Il est intéressant de souligner que dans cette circulaire l'enseignant est encore défini comme étant avant tout un instructeur et non un éducateur :

« Il se réfère à la mission du professeur, qui est d'instruire les jeunes qui lui sont confiés, de contribuer à leur éducation et de leur assurer une formation en vue de leur insertion sociale et professionnelle »27.

Les expressions « contribuer à leur éducation » et « assurer une formation en vue de leur insertion sociale » font référence à l'éducation à la citoyenneté. À travers cette circulaire, le Ministre de l'Éducation Nationale François BAYROU place cet enjeu en second rang. Selon lui, les enseignants du second degré doivent avant tout transmettre des connaissances. Toutefois, au sein de la transmission des connaissances, le Ministre accorde une place importante à la transmission de connaissances historiques, de valeurs civiques et républicaines.

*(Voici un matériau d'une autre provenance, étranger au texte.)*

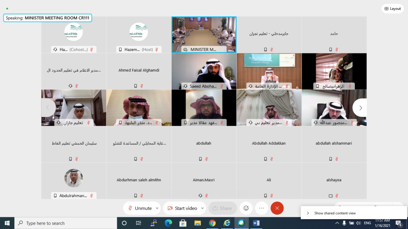
Task: Open Microsoft Word from the taskbar
Action: (256, 223)
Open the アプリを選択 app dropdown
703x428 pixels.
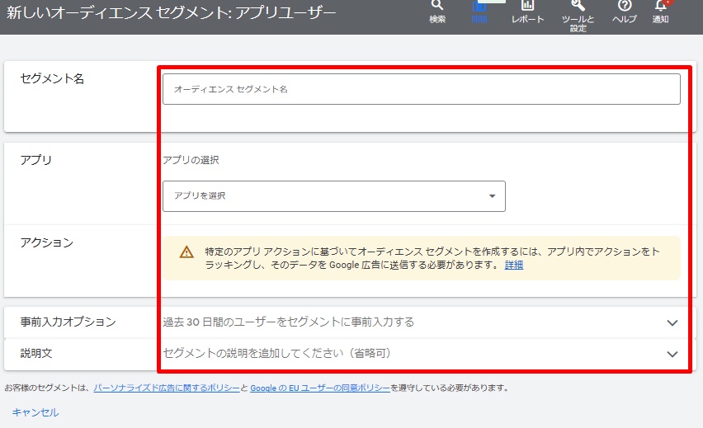(x=333, y=196)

Dès l'introduction de cette circulaire il est mentionné que :

« Le professeur exerçant en collège, en lycée d'enseignement général et technologique ou en lycée professionnel participe au service d'éducation qui s'attache à transmettre les valeurs de la République, notamment l'idéal laïque qui exclut toute discrimination de sexe, de culture ou de religion ».

Le rôle de l'enseignant du second degré présenté ici diffère quelque peu de celui de l'enseignant du premier degré de l'époque Ferry. En effet, ce-dernier devait sensibiliser les élèves aux valeurs républicaines et non pas se contenter de transmettre des valeurs comme il transmettrait de simples connaissances. Après avoir inculqué les valeurs républicaines à ses élèves, l'enseignant du second degré doit, selon la circulaire de 1997 :

« Aider les élèves à développer leur esprit critique, à construire leur autonomie et à faire comprendre aux élèves le sens et la portée des valeurs qui sont à la base de nos institutions ».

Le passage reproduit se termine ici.